Citi Bike Case Study: A Powerful Mobility Dashboard Build

Most transport businesses generate enormous amounts of data and use almost none of it for operational decisions. Trip logs accumulate. Station-level metrics get reported in monthly summaries. Weather data sits in one system, demand data in another, and nobody quite trusts the connection between them. The result is a strange situation where an operations team has more data than ever and less clarity than they had ten years ago.

This Citi Bike case study is a worked example of what happens when you take that situation seriously. I took the full 2022 public Citi Bike trip dataset, 29.8 million rows of real bike-share records, merged it with NOAA weather data for New York, cleaned it, analysed it across multiple dimensions, and built a strategic Streamlit dashboard that surfaces the operational pressure points hiding inside that volume. The dashboard is live, the GitHub repository is public, and every recommendation in it is grounded in numbers that anyone can verify.

The trip analysis was based on Citi Bike’s public system data, which provides the raw ride records needed to study demand patterns, station activity, and route behaviour.

I treated this Citi Bike case study as a stakeholder-style analytics engagement rather than a hired client project. The brief I gave myself was the brief a real mobility operator would write: we have demand imbalances, we need to know where and when, and we need recommendations a non-data person can act on next week. The output is a multi-page dashboard with weather analysis, hourly demand, top stations, an interactive route map, and a recommendations page, built to support decisions, not to look pretty in a meeting.
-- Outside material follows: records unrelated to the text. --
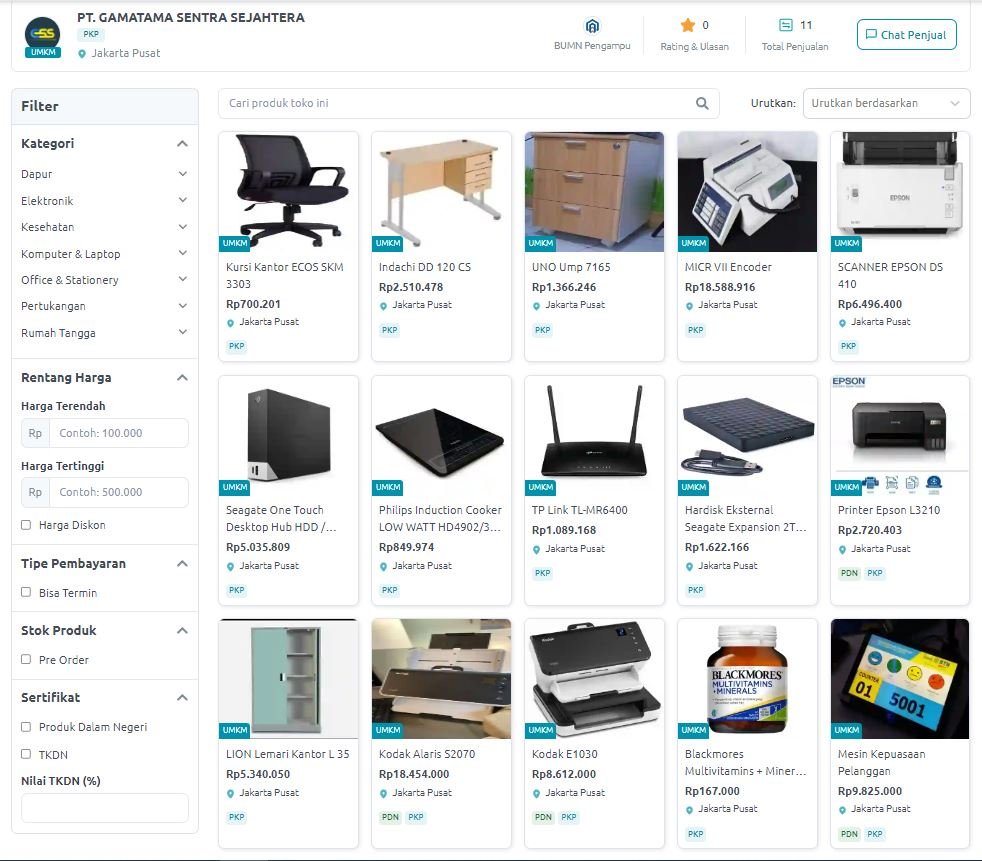Click the search magnifier icon

pos(702,103)
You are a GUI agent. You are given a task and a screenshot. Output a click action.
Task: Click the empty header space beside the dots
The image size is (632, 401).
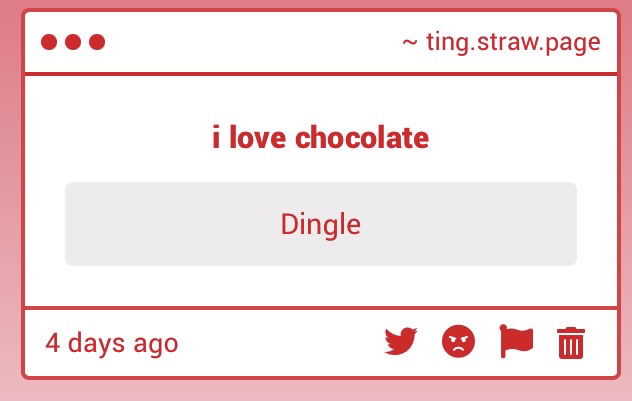coord(250,42)
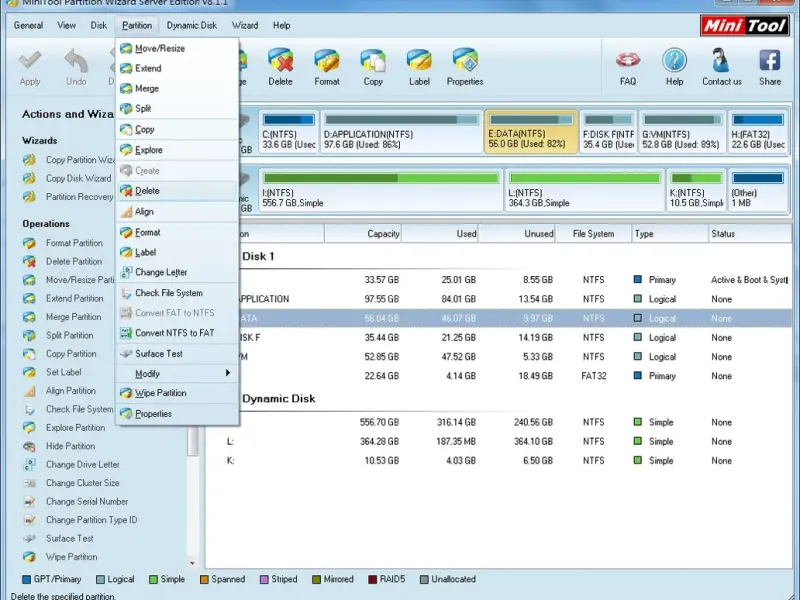Expand the Modify submenu
Screen dimensions: 800x600
point(177,373)
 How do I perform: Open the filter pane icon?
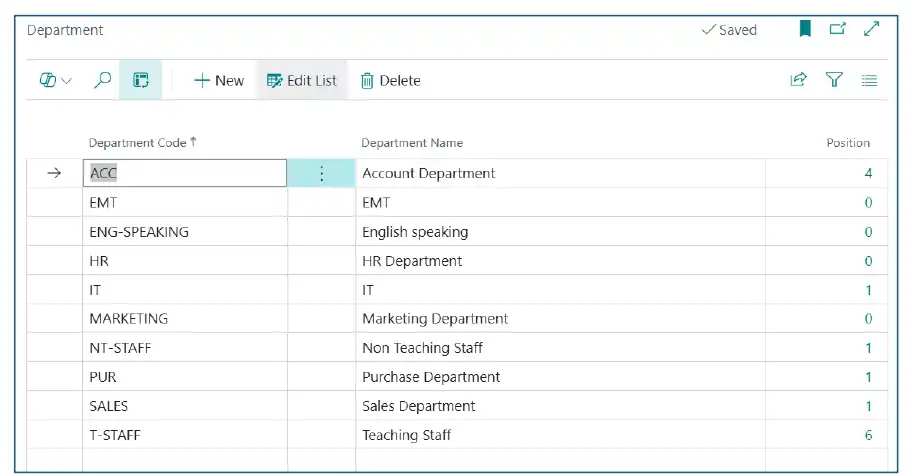pyautogui.click(x=834, y=81)
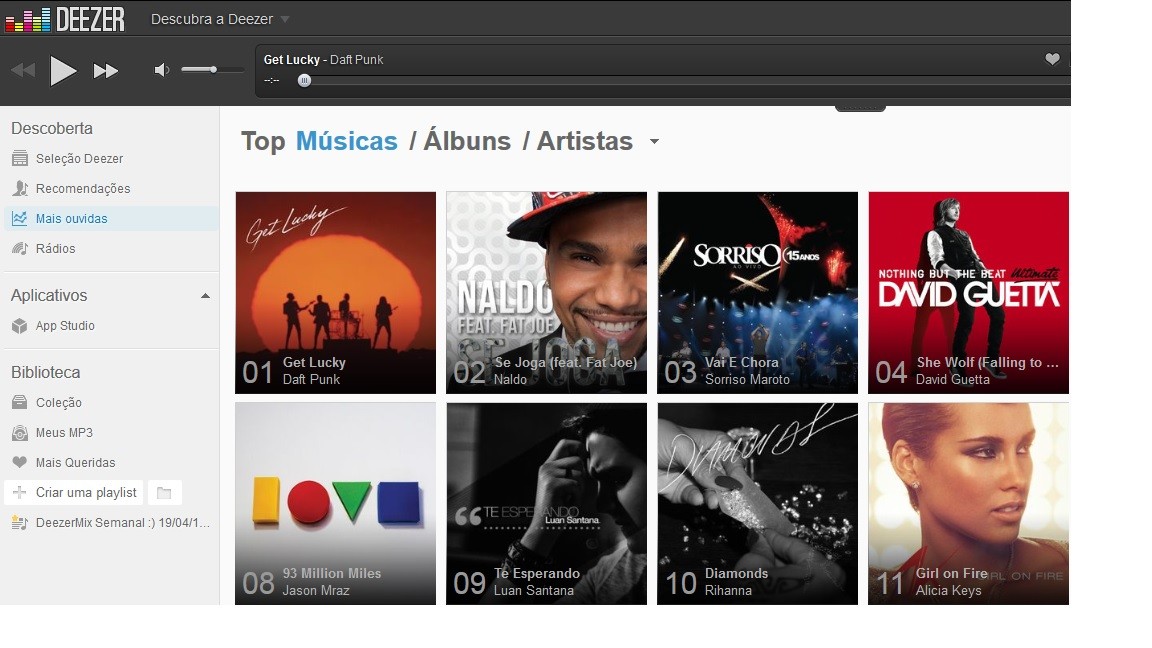Open the Mais Queridas favorites list
The width and height of the screenshot is (1152, 648).
(x=75, y=463)
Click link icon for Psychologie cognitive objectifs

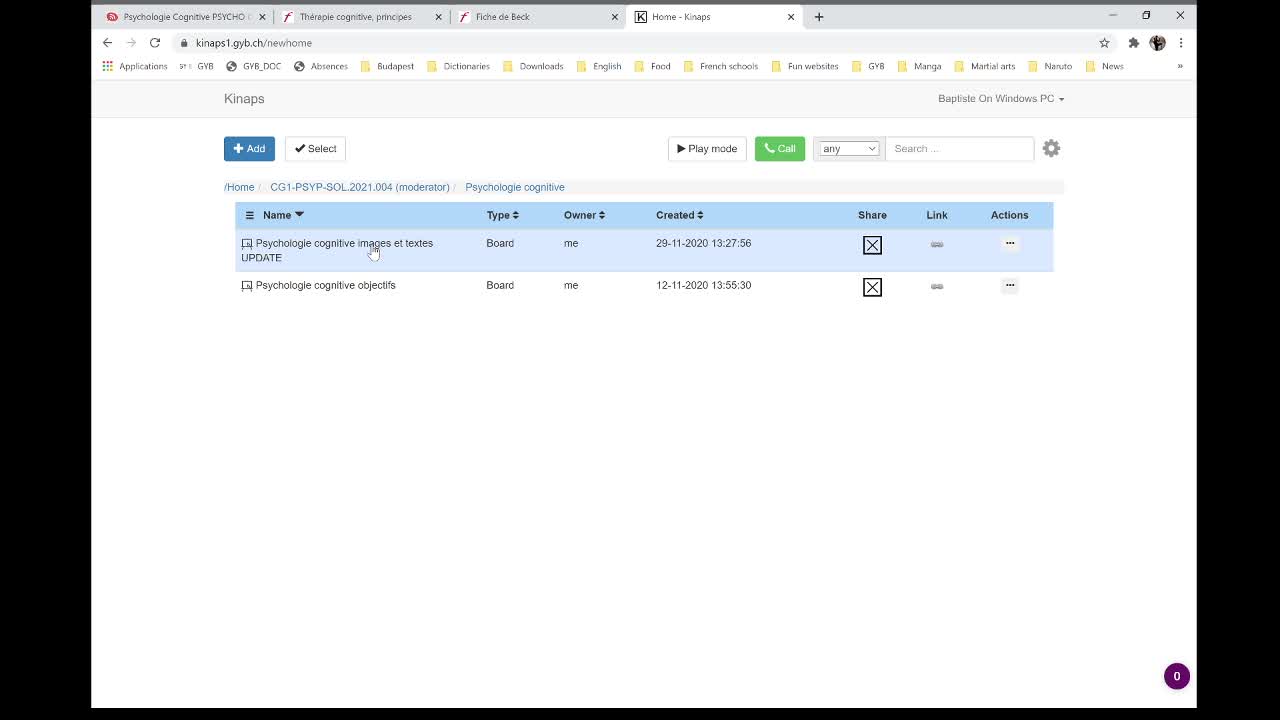[x=936, y=286]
This Citi Bike case study walks through how raw trip data, weather data, and station-level analysis can be turned into a practical dashboard for mobility decision-making. If you’ve ever wondered what operational visibility looks like when it’s built deliberately for a transport business, this is the longest answer I can give.

In this article

What the Citi Bike Case Study Was Actually Trying to Solve

The goal of this Citi Bike case study was operational, not purely analytical: understand where demand pressure builds, when it happens, and how a bike-share operator could respond. A bike-share operator has one fundamental supply-and-demand problem: bikes need to be available where and when riders want them. Everything else, revenue, customer satisfaction, expansion strategy, flows downstream of that. So the Citi Bike case study was built around four questions a real operations team would need answered:

Where is demand highest, and at which specific stations? When during the day does demand spike, and how predictable are those spikes? How much does weather actually move demand, and is the effect strong enough to plan around? Which station-to-station routes carry the most repeated trips, and what does that imply for rebalancing or expansion?
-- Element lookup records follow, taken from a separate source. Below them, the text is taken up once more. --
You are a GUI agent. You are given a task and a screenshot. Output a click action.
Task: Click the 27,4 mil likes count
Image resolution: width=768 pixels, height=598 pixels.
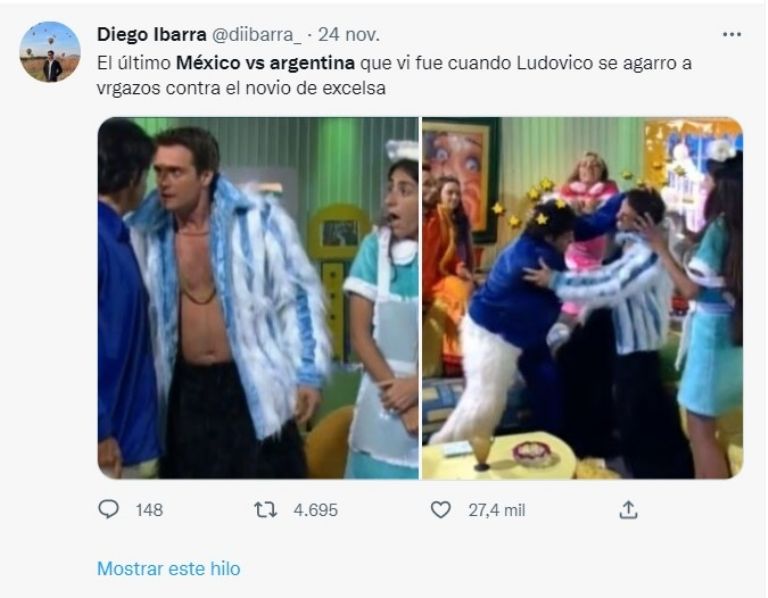coord(497,510)
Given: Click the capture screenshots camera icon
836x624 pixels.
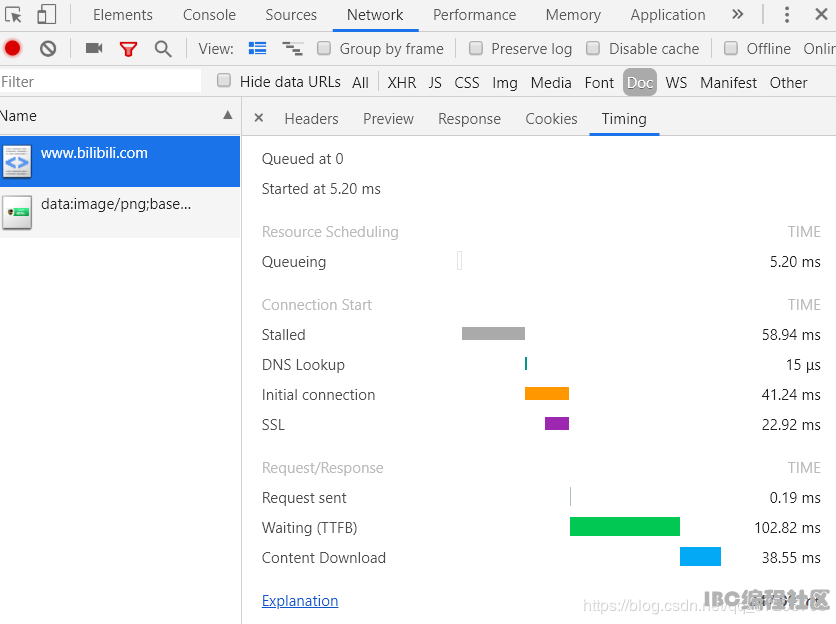Looking at the screenshot, I should point(94,49).
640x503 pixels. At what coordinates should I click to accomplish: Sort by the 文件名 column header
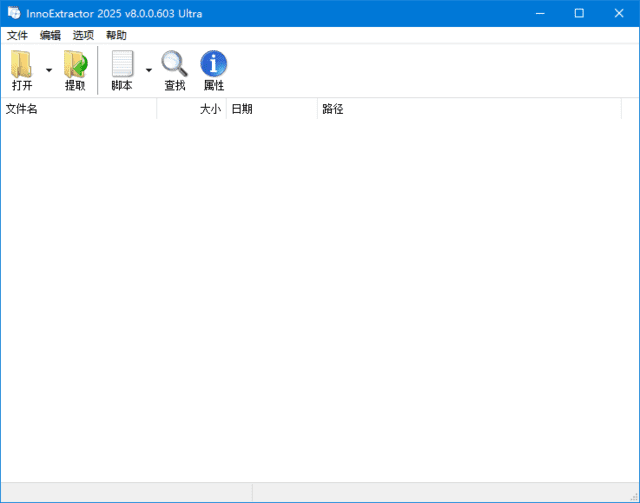tap(78, 109)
These are not abstract questions. They map directly to decisions about where to send rebalancing trucks, when to staff up, which stations to expand, and how to plan annual operating budgets. A dashboard that answers those questions is useful. A dashboard that doesn’t is wallpaper.

From 29 Million Trip Records to a Decision Tool

The raw dataset Citi Bike publishes is a series of monthly CSV files. After joining the 2022 files, the combined dataset contained 29,838,806 rows. That number matters because it tells you immediately what kind of project this is. You cannot push 30 million rows directly into a dashboard and expect it to load, let alone filter and chart in real time.
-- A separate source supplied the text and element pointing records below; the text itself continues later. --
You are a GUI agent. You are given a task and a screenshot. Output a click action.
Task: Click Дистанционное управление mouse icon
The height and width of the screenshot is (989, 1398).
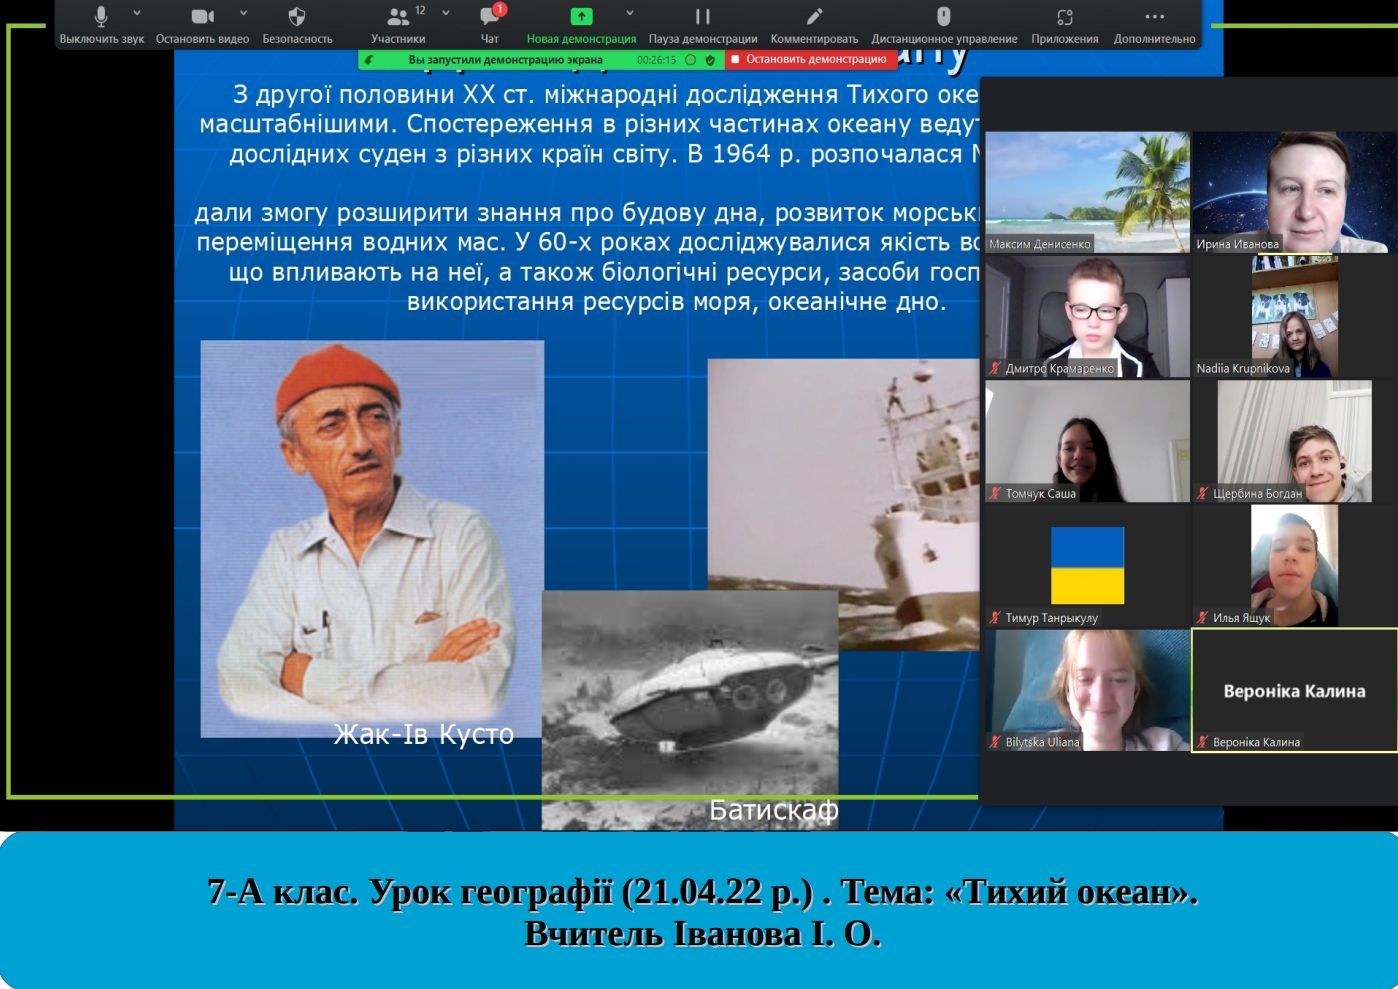[x=943, y=18]
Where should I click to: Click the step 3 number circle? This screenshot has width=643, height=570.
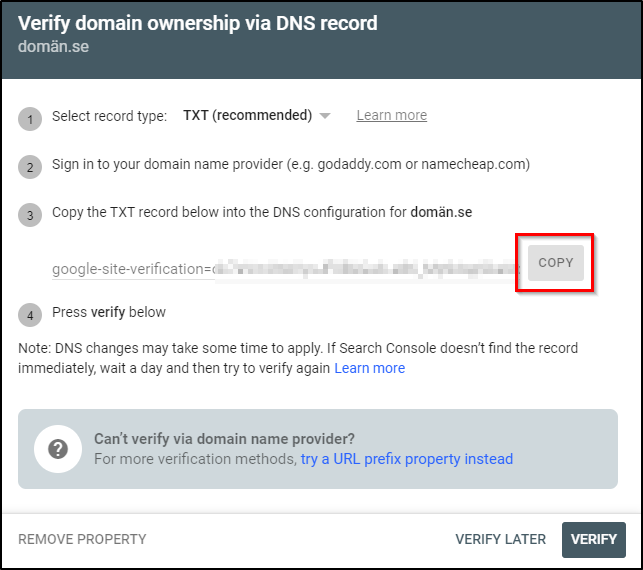30,216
Most of the actual work in the Citi Bike case study happened before any chart was drawn. The cleaning steps were specific and consequential. 69,835 rows had missing end_station_name values and had to be excluded from any station-to-station route analysis, they were unusable for the route map but still countable as trips. Removing them brought the dataset to 29,768,282 rows.

Then trip duration. When I recalculated duration from the start and end timestamps, the distribution was nonsensical at the extremes. Some trips registered negative durations (data entry errors or system glitches). The maximum raw duration was over 404,000 minutes, clearly not a real ride. I removed negative durations and trips longer than 200 minutes, which dropped another 60,472 rows and left 29,707,810 cleaned records for the main analytical work.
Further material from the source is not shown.